[Start of Attachment]
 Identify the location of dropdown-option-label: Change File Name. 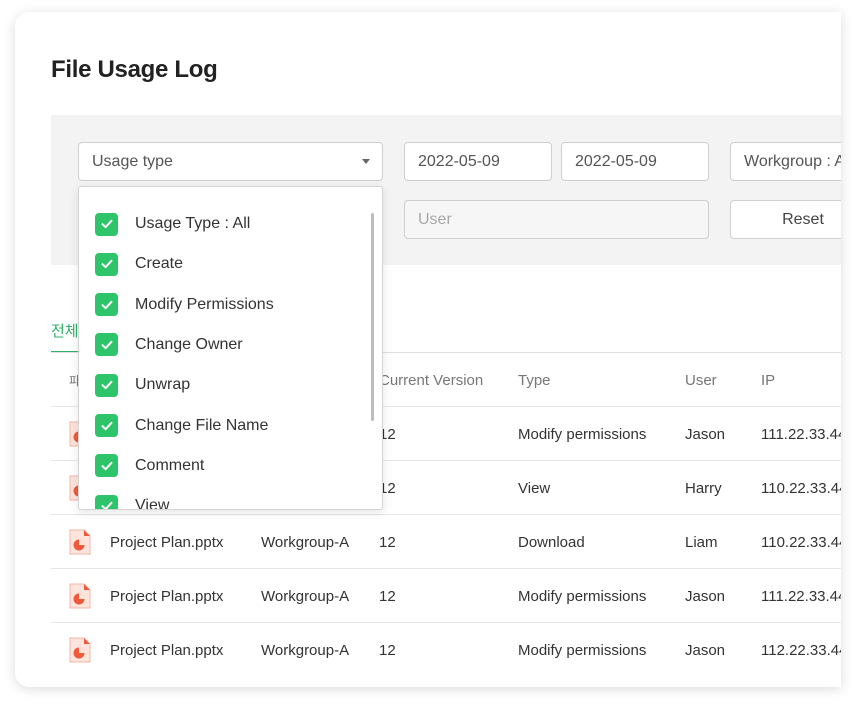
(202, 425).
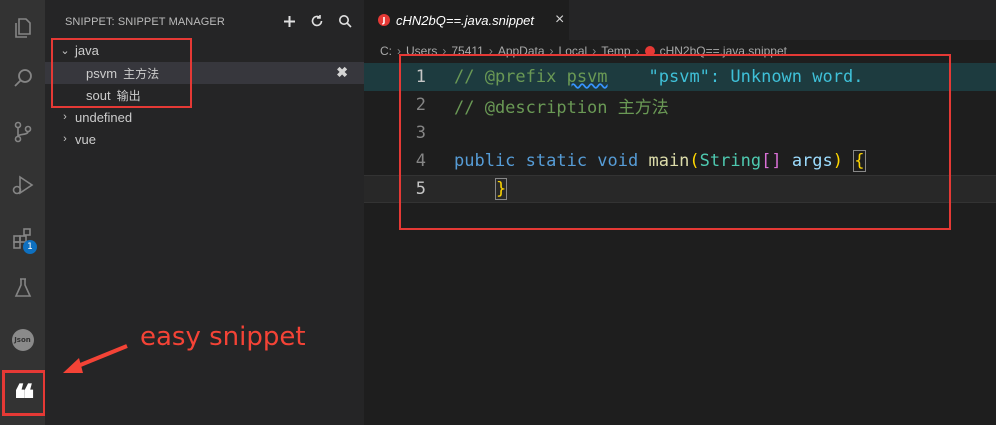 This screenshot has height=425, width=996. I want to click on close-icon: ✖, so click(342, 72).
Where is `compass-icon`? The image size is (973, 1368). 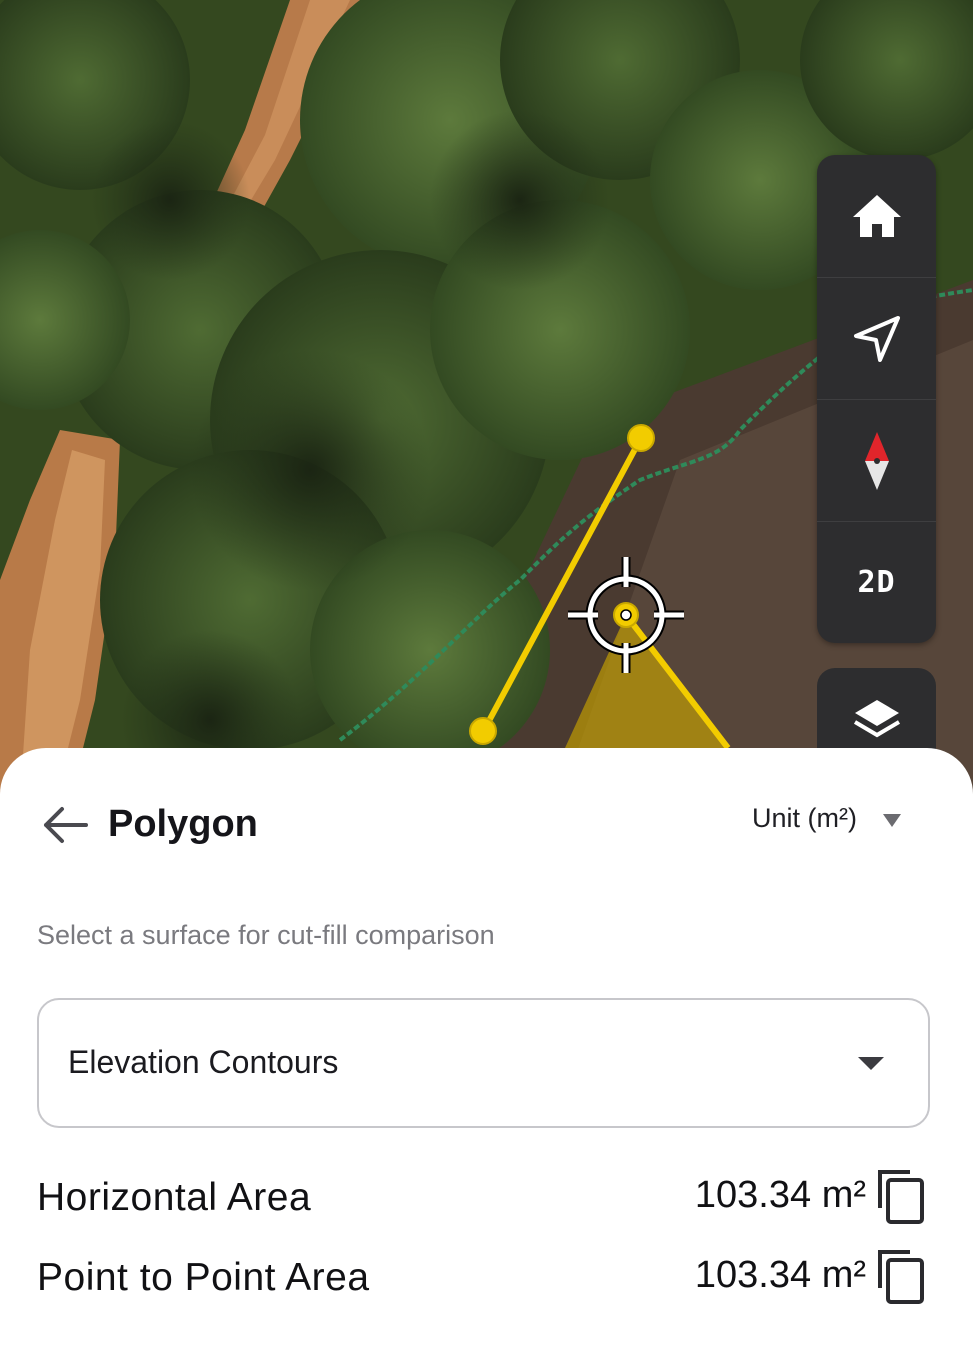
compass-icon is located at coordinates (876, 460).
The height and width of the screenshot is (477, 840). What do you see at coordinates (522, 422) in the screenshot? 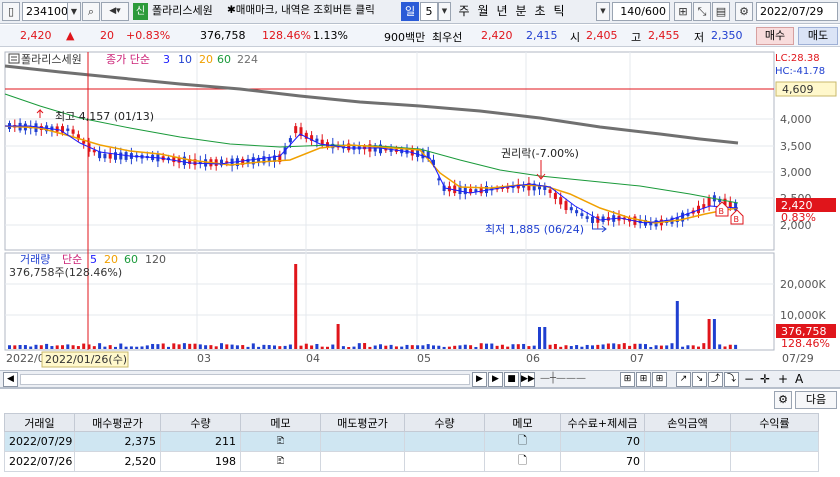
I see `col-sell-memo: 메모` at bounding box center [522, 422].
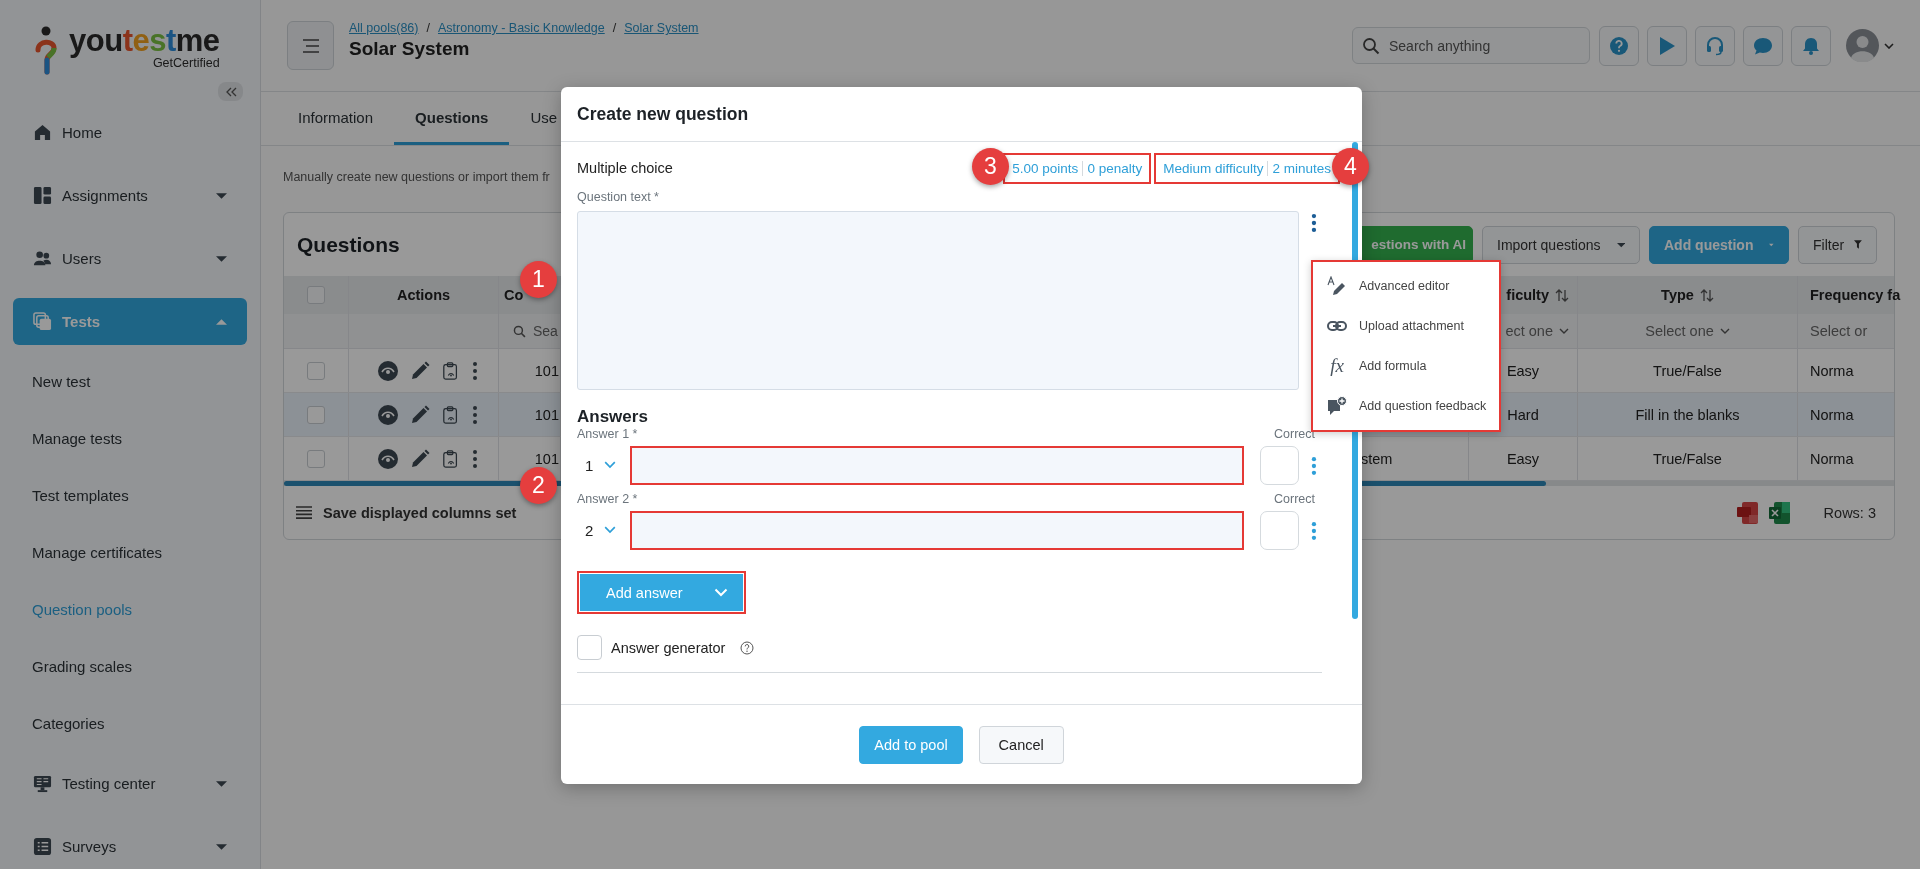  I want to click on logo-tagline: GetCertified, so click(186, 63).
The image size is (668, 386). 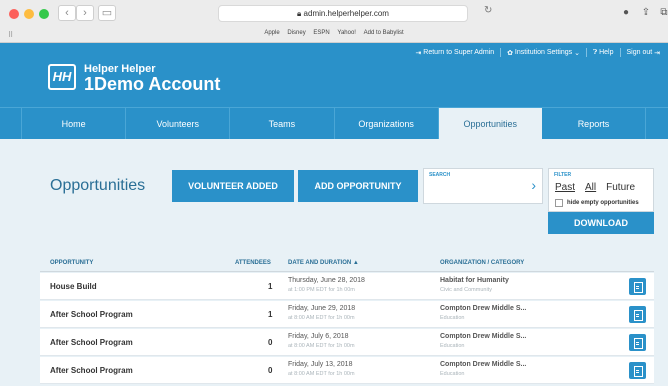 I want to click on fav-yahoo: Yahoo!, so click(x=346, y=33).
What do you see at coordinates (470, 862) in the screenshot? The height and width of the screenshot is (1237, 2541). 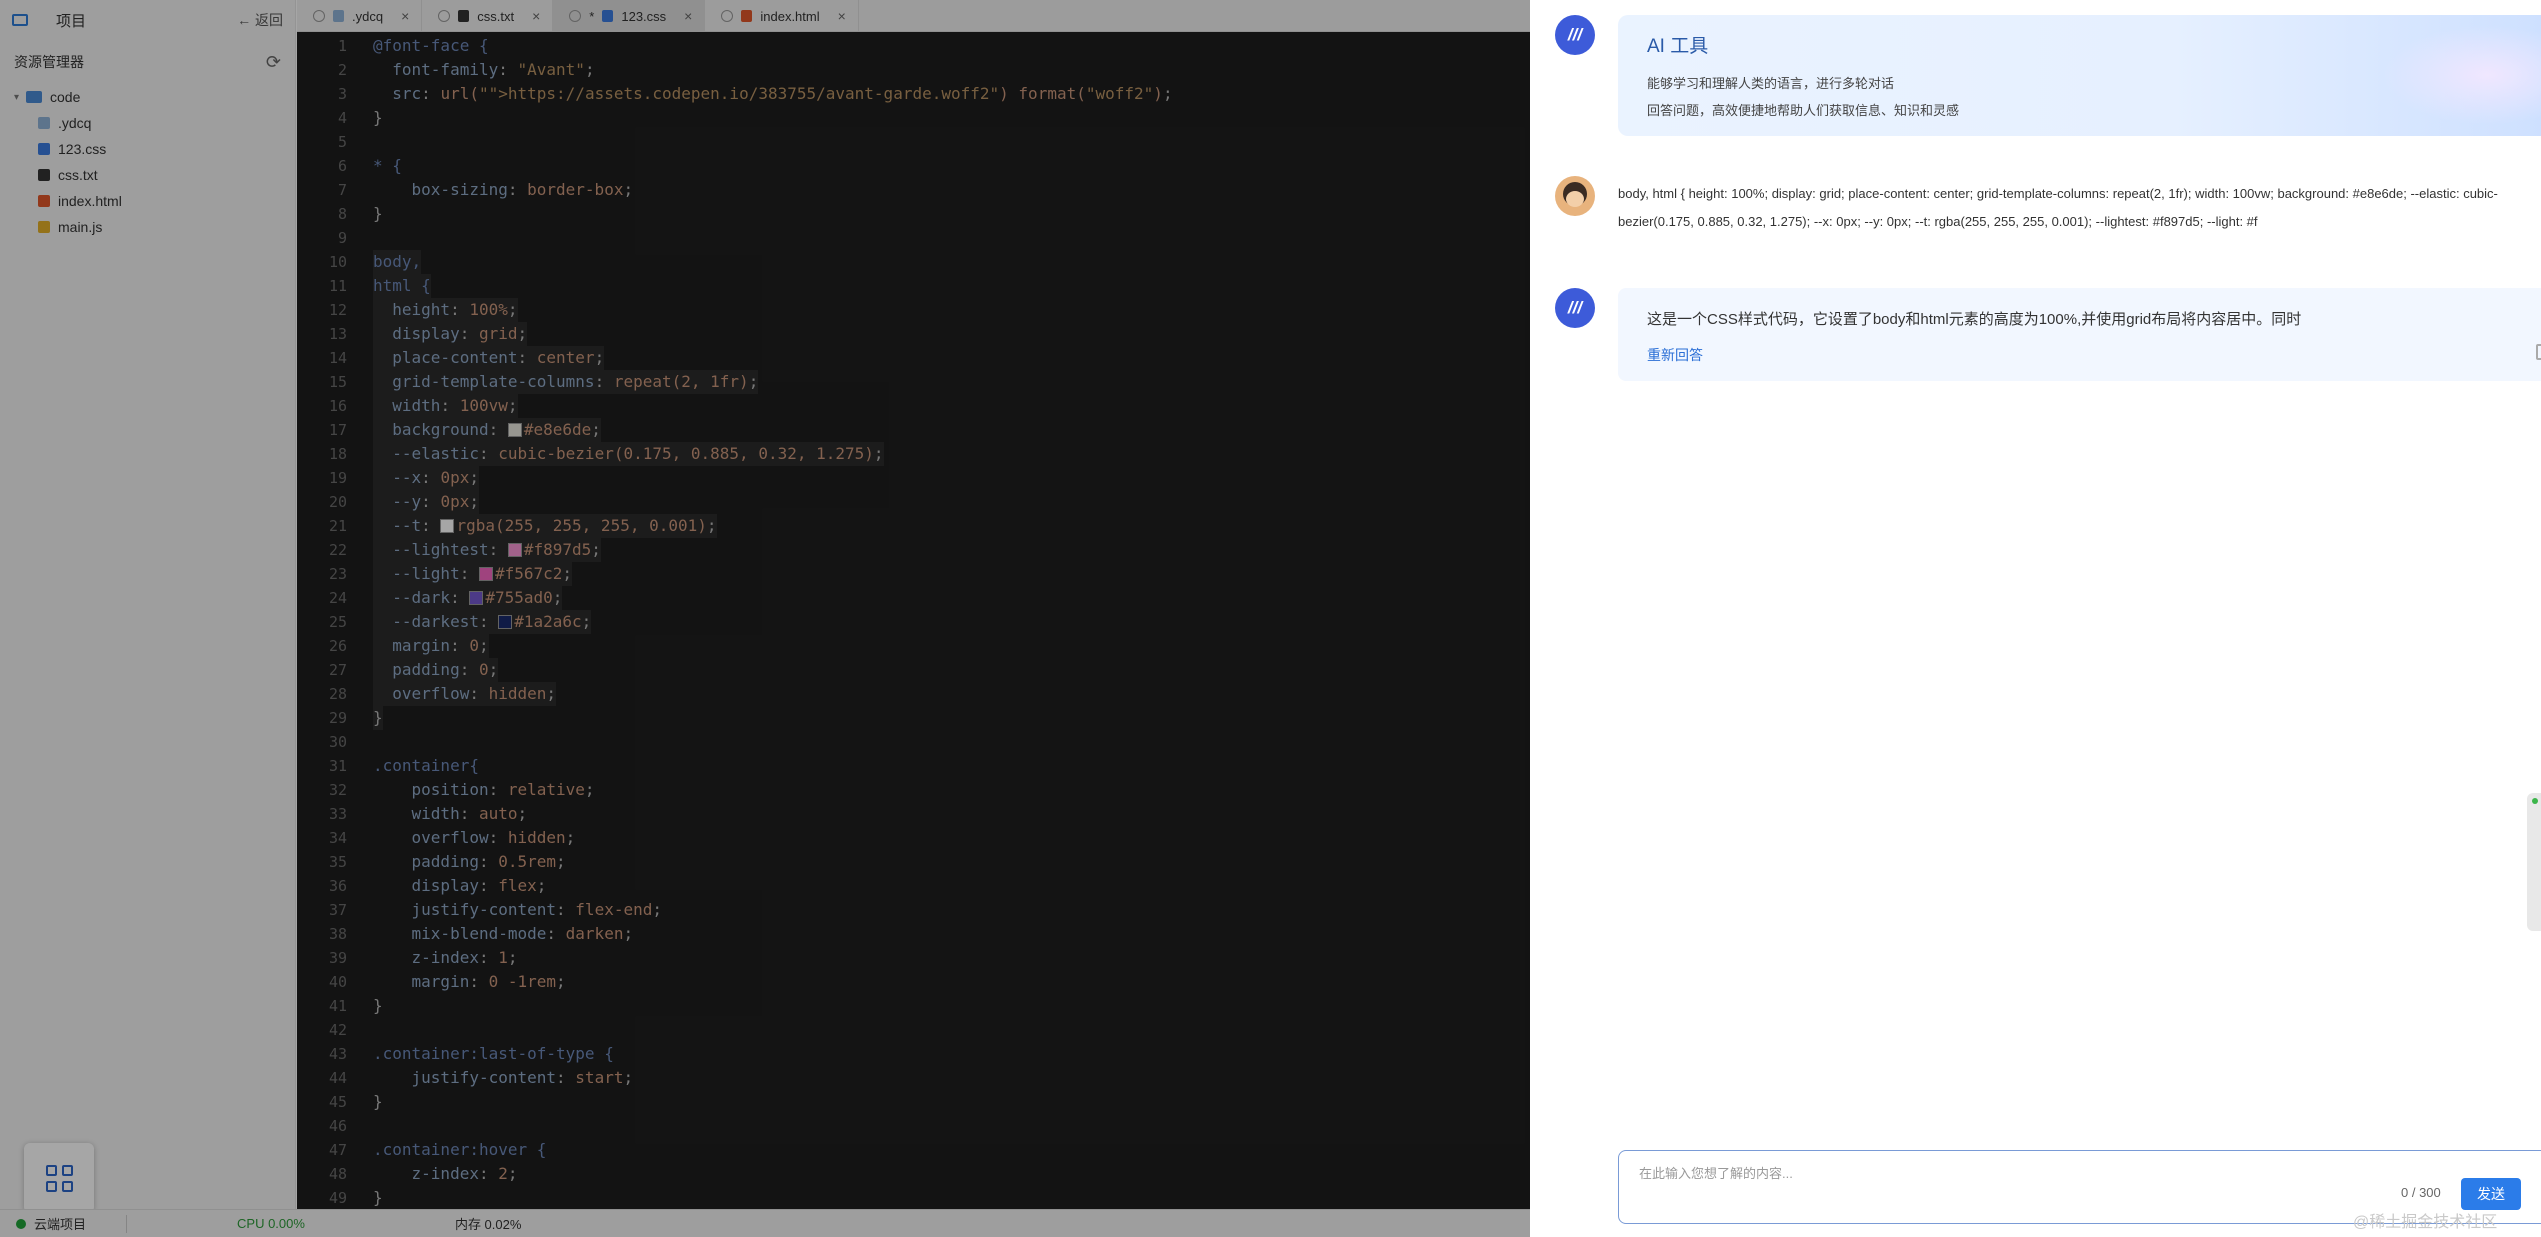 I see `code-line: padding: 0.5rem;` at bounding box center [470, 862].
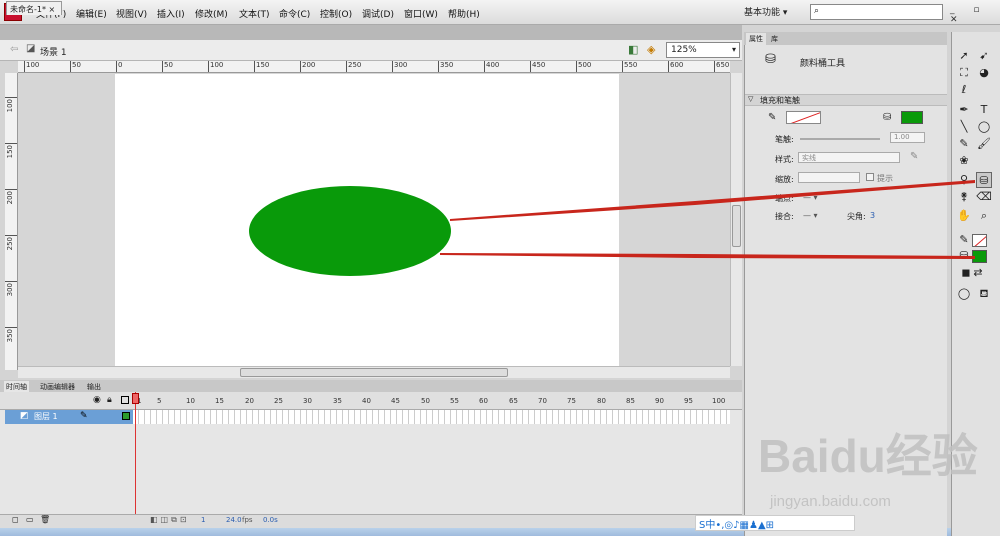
[End of Attachment]
= Activity =
Please edit the stretch of rows from the line that contains "The height and width of the screenshot is (477, 840)." through the line that contains "I want to click on logo-tagline: GetCertified, so" so that "coordinates" becomes "location", with everything else unchanged. Leave the pictures out of your answer.

= Solved exercise =
The height and width of the screenshot is (477, 840). What do you see at location (522, 422) in the screenshot? 
I see `col-sell-memo: 메모` at bounding box center [522, 422].
  I want to click on logo-tagline: GetCertified, so click(186, 63).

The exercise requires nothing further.